The Kaohsiung Mass Rapid Transit (KMRT) system has 36 stations, many of them underground. When construction of the system began in 2001, with the intent to promote the image of Kaohsiung as an "ocean capital," modern high-tech green materials were used, such as metals, irons, steels, glasses, and other lightweight and transparent materials, to reduce the impact on the environment and also to accommodate the humid weather in southern Taiwan. The distinctive design of the buildings gives the stations a young, healthy, and modern image. These stations are the first step toward improving the city’s image and fostering the development potential of public resources.
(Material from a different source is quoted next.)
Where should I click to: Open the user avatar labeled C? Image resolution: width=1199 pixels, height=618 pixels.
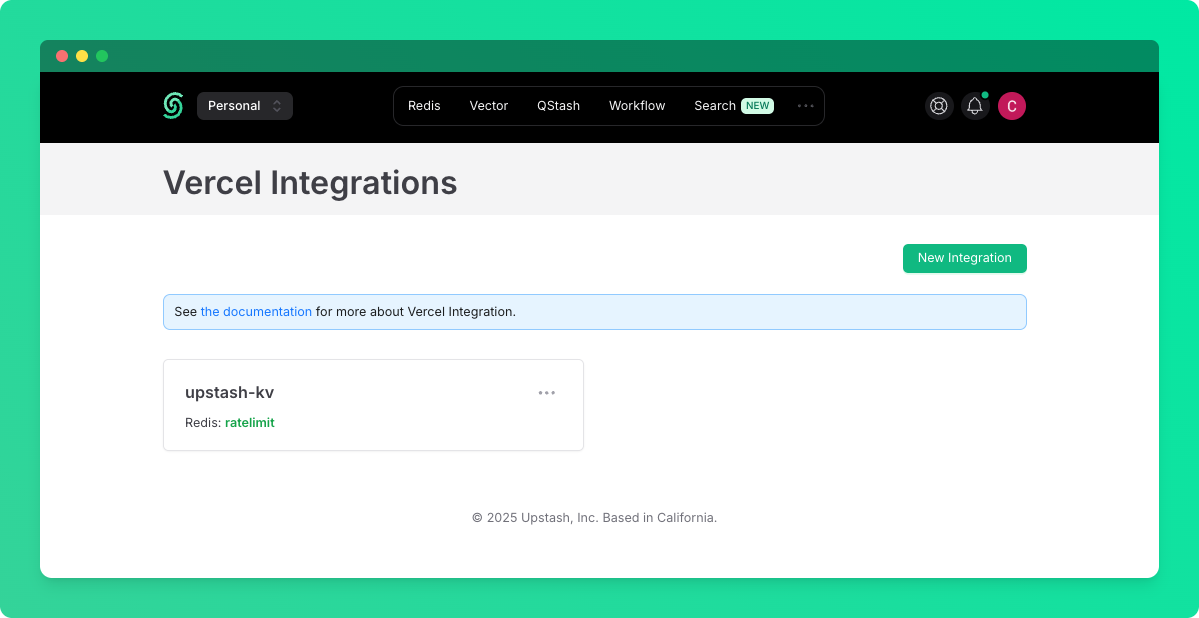(1012, 106)
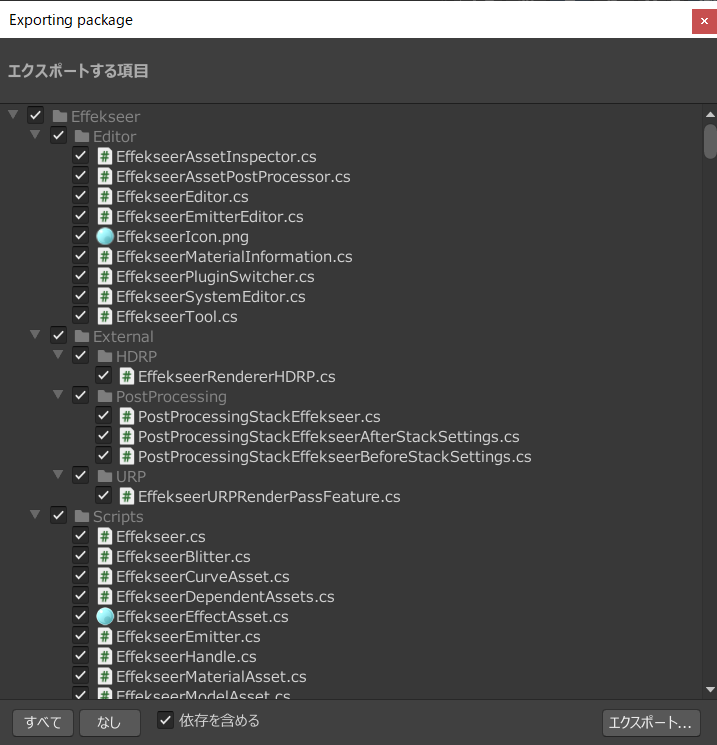Uncheck the EffekseerTool.cs checkbox

[x=81, y=317]
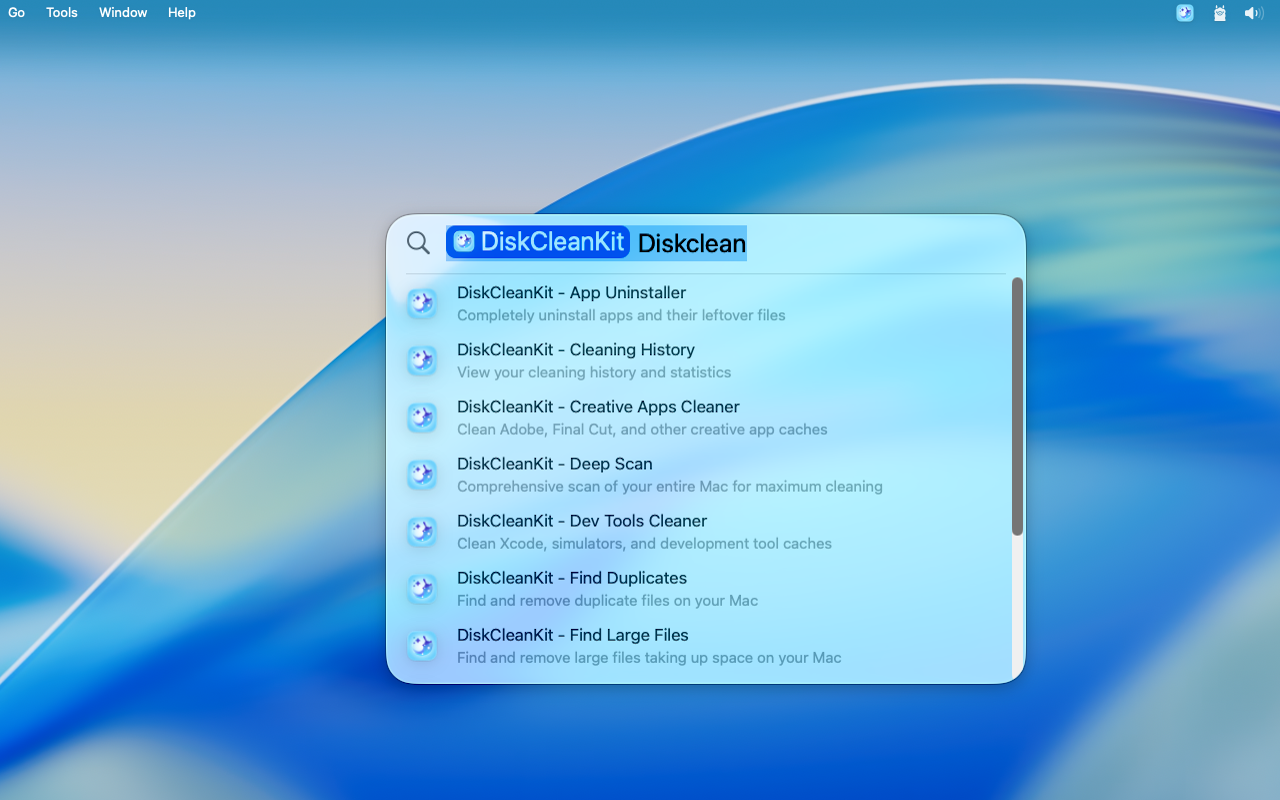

The Kaohsiung subway public art project was drafted under the operation agreement signed by Kaohsiung Rapid Transit Corporation (KRTC) and local government. The agreement incorporated culture art sponsorship regulation and its detailed implementation rules, as well as public art setup instructions and related rules. The public artworks include The Dome of Light, the largest glass work in the world, designed by Italian artist Narcissus Quagliata, at the Formosa Boulevard station; Emerald Laminata, by Gabriel Lomelin, at the International Airport station; and Floating Rainforest at the World Games Station, designed by the WJI team, Ron Wood and Christian Karl Janssen.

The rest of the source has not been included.